Opinioni

Quella memoria e quest’Italia. Da Tangentopoli alla politica di oggi

Marco Olivetti martedì 23 luglio 2019

La scomparsa di Francesco Saverio Borrelli e le reazioni che l’hanno accompagnata ci dicono alcune cose importanti su di noi oggi e sul modo in cui guardiamo a un capitolo del nostro recente passato, vale a dire alla svolta politico-giudiziaria dei primi anni Novanta del Novecento: su Tangentopoli non si è formata una memoria condivisa e neppure una narrazione egemone nell’opinione pubblica italiana. Gli eventi in questione sono, in fondo, abbastanza lontani: più di due decenni, meno di tre, pressappoco come la Resistenza e la fine della guerra al momento del Sessantotto. Ovviamente neppure alla fine degli anni Sessanta mancavano controversie nella pubblica opinione sugli eventi che avevano segnato la prima metà degli anni Quaranta: e ciò non può stupire, dato che la storia è destinata continuamente a essere riletta e che molti profili di essa restano aperti al dibattito pubblico. Ma il nostro sguardo di oggi su Tangentopoli – nel momento in cui esce di scena il principale protagonista di quella stagione sul lato giudiziario – resta uno sguardo molto più diviso e incerto.

Solo un’analisi superficiale di questa vicenda può ridurla a quella vecchia diatriba "guardie e ladri" che si è prolungata per qualche tempo, avvelenando moralisticamente la dialettica fra berlusconismo e antiberlusconismo negli anni fra il 1994 e il 2011. Siamo divisi su Tangentopoli – e forse chiunque rifletta a fondo è diviso in interiore homine – perché quella vicenda aveva in sé qualcosa di ineluttabile e, al tempo stesso, non ha fatto crescere il Paese, per il modo in cui è stata gestita sul versante giudiziario e su quello politico e per il modo in cui il tema della corruzione e della lotta alla corruzione – una cruciale questione di qualità della democrazia – è stato strumentalizzato negli anni successivi e lo è tuttora.

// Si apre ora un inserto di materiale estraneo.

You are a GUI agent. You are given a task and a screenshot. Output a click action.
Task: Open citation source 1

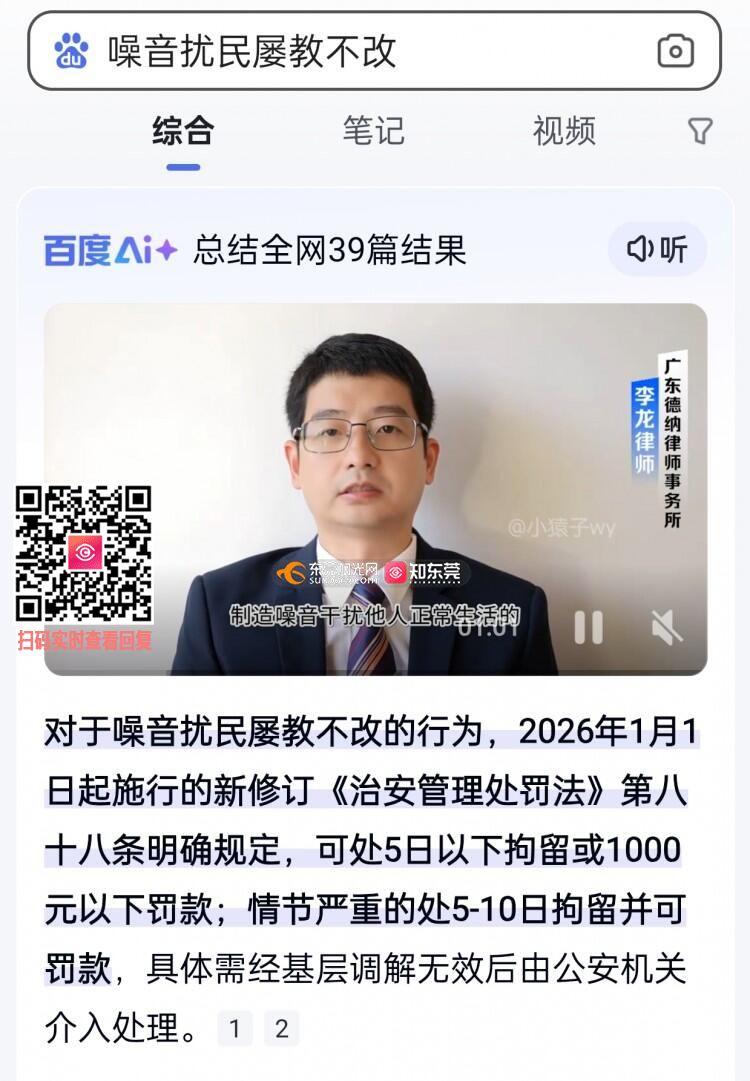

Detto in altra maniera: il sistema di partiti di massa che fu travolto dalle inchieste milanesi dei primi anni Novanta era ormai l’ombra di quello che aveva rappresentato e risollevato il Paese dopo la Seconda guerra mondiale. E il suo potere di intermediazione politica era una superfetazione non più tollerabile in una società che si apprestava a fare un salto di qualità nell’integrazione europea e nei processi di globalizzazione, allora ancora nella loro prima infanzia.

Quel sistema di partiti, inoltre, aveva perso molte radici nella società civile (si pensi alla crisi del rapporto fra la Dc e l’associazionismo cattolico) ed esercitava sulla società e sul potere economico un ruolo tutelare che, se era spiegabile in una società ancora agricola/industriale con bassa alfabetizzazione come quella del dopoguerra, non era più sostenibile in una società terziarizzata a capitalismo maturo quale era ormai l’Italia dei primi anni Novanta. Da questo punto di vista, l’azione della magistratura milanese, in stretta alleanza con i media, ha svolto un ruolo oggettivamente necessario al progresso del Paese.

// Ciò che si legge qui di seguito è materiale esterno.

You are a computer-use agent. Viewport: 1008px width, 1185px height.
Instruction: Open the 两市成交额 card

Tuttavia, il prezzo di quel rinnovamento è stato alto, altissimo, e sarebbe difficile per chiunque affermare che negli anni immediatamente successivi al trauma del 1992-94 e anche oggi l’Italia abbia una classe dirigente e un’etica pubblica più funzionali di quelle della cosiddetta Prima Repubblica. Non si tratta solo di rileggere il modus operandi, con elementi di terrore rivoluzionario, sia pur in variante light, che hanno caratterizzato il circuito mediatico-giudiziario della prima metà degli anni Novanta: cosa che sarebbe pure necessaria e sulla quale qualche autocritica da parte dei protagonisti di quegli anni sul versante giudiziario sarebbe utile.

Le inchieste di Tangentopoli e la giustizia spettacolarizzata non hanno solo distrutto un ceto politico che sembrava inamovibile (e che forse sarebbe stato egualmente smosso anche senza quelle inchieste, per il mero effetto della fine della guerra fredda e delle riforme elettorali), ma hanno delegittimato la politica tout court, generando un vuoto, riempito dapprima dal berlusconismo e dall’antiberlusconismo e oggi dai populismi di destra e di sinistra.

In questo vuoto, il potere giudiziario ha sguazzato gioiosamente, generando una nuova anomalia italiana: in nessun altro Paese i magistrati esercitano incarichi politici così vistosi come in Italia: sindaci, presidenti di Regione, ministri, capi di partito, presidenti di assemblea parlamentare, deputati nazionali ed europei, oltre che consiglieri in vario modo dei governi di turno. La recente vicenda che ha riguardato il Csm ha, del resto, rivelato ciò che era noto quasi a tutti, vale a dire che, fra l’altro, il rapporto fra giustizia e politica si è ormai rovesciato: mentre fino agli anni Ottanta erano alcune forze politiche che cercavano di servirsi di alcuni magistrati organizzati, ideologicamente affini, oggi accade il contrario e sono talune lobby giudiziarie a penetrare nei partiti e a servirsi di essi, anche se spesso per pure ambizioni personali. Dovremo dunque tornare a riflettere su Tangentopoli evitando assoluzioni a buon mercato ed eccessi di moralismo, riconoscendo la nobiltà degli intenti che stava anche dal lato di non pochi politici che si sono resi colpevoli di violazione delle norme sul finanziamento dei partiti, ma che sul piano personale non erano forse più integri dei magistrati che li processavano, e riconoscendo a quella classe politica il merito di alcune scelte fondamentali oggi discusse ma generative del nostro presente: si pensi per tutte al ruolo decisivo – compatibilmente con il peso specifico in Europa dell’Italia – di Andreotti e De Michelis nel cammino verso il Trattato di Maastricht, vera pietra miliare dello sviluppo delle istituzioni europee. Molti dei politici travolti da Tangentopoli avevano ancora una visione dell’interesse generale del Paese, proprio ciò che oggi sembra smarrito dai radar. E che tanti di noi, magari consegnati a un amaro astensionismo, cercano e non trovano in chi ci rappresenta e ci governa.